▶ _Work to complete_:
The line with "Viewport: 1139px width, 1064px height." through the last line of the entries: give these again exactly, and only these, without any pictures.

- - - - -

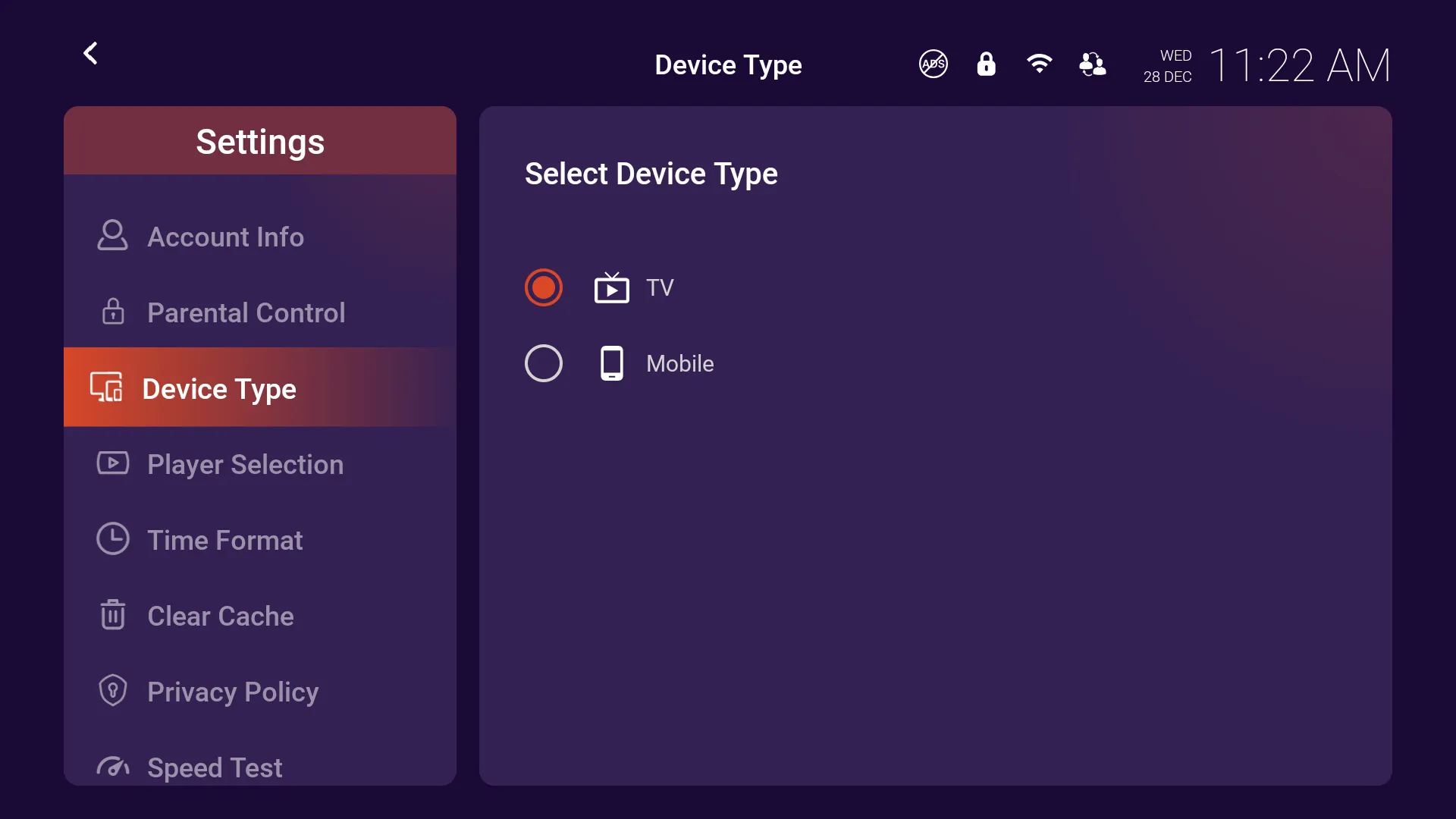1456x819 pixels.
Task: Click the Speed Test gauge icon
Action: pos(113,767)
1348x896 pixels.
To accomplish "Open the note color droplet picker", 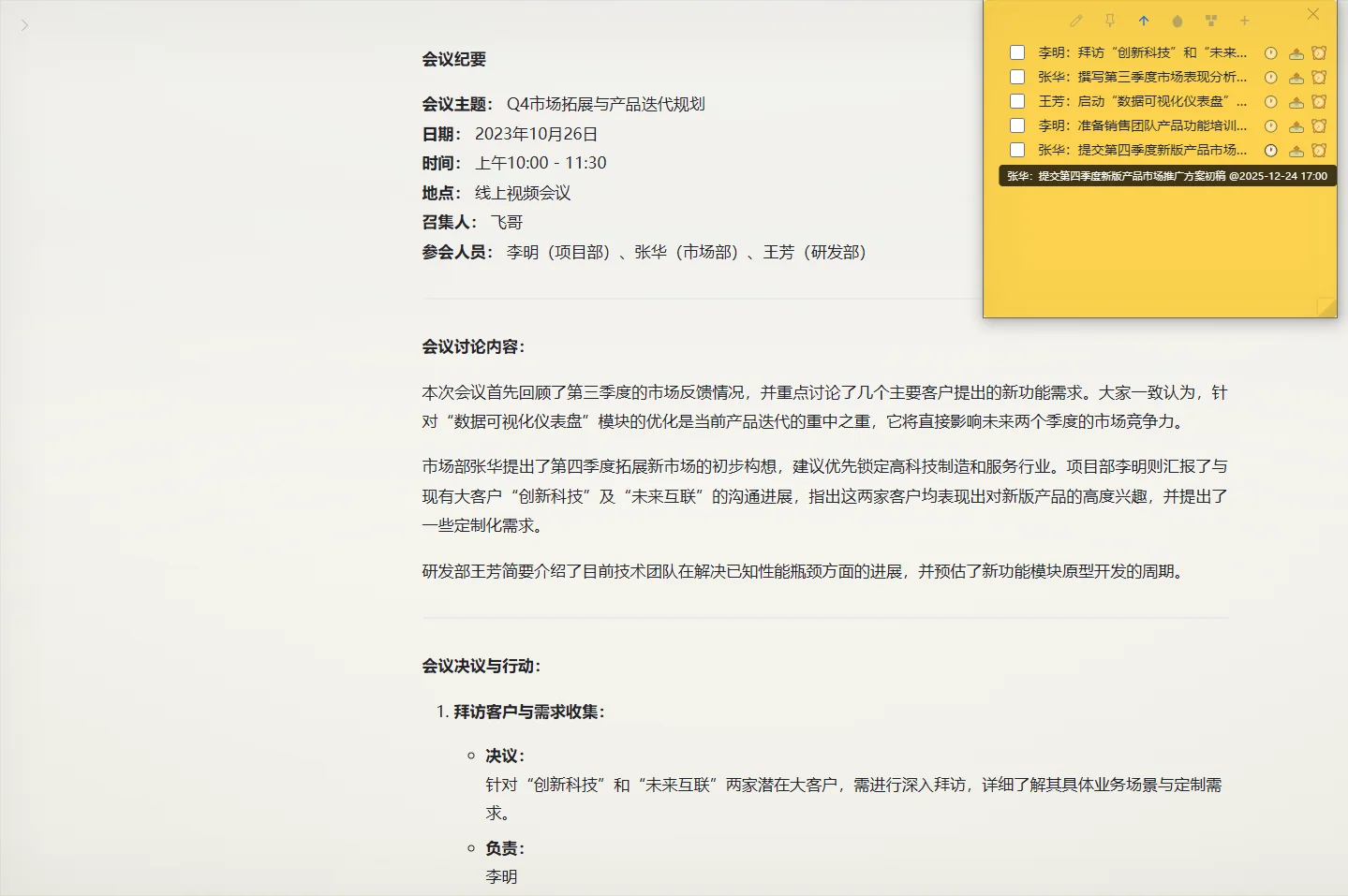I will click(x=1178, y=21).
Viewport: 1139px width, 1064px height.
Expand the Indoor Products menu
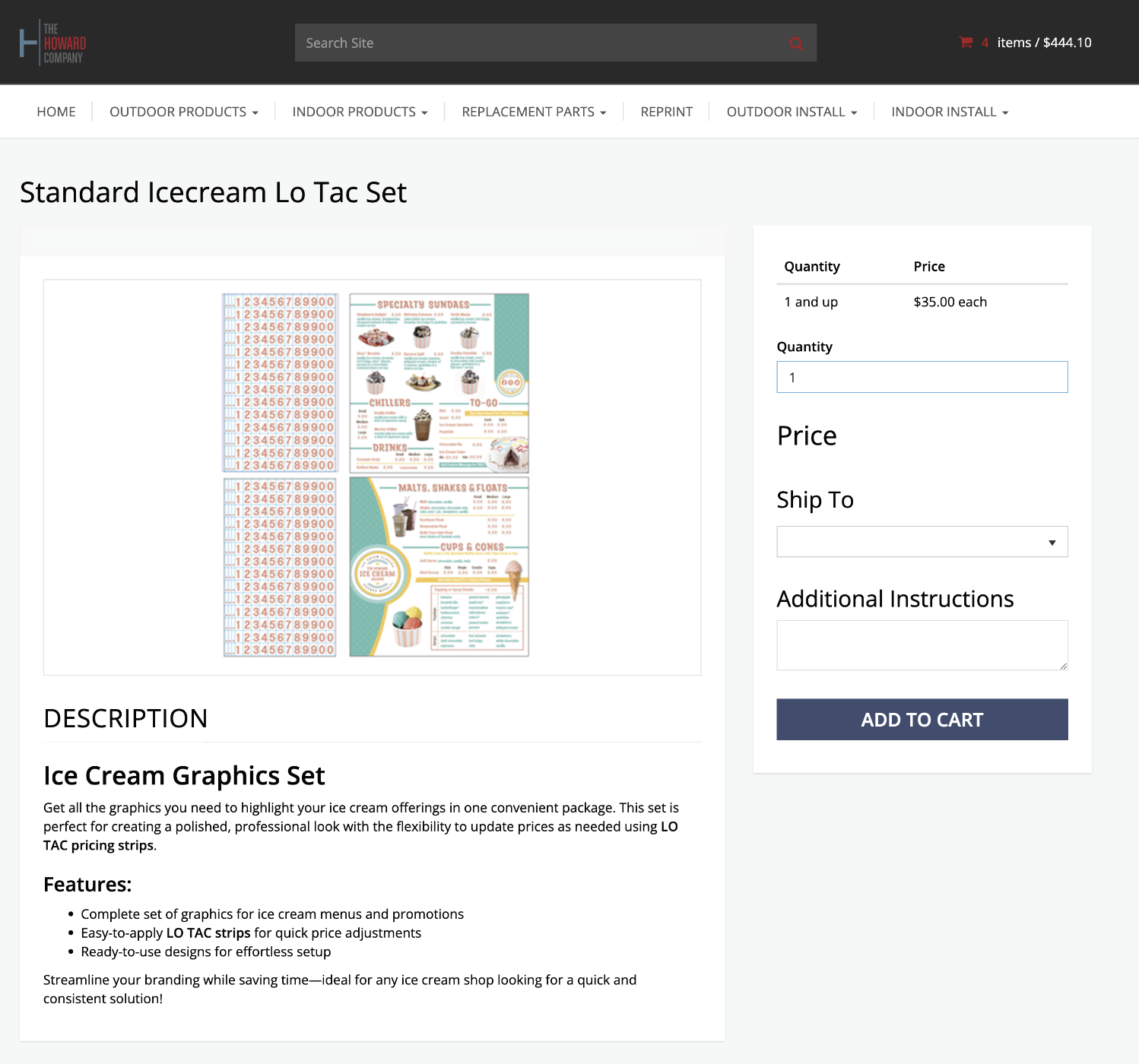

- - - - -

▶ _Problem solution_:
Viewport: 1139px width, 1064px height.
Expand the Indoor Products menu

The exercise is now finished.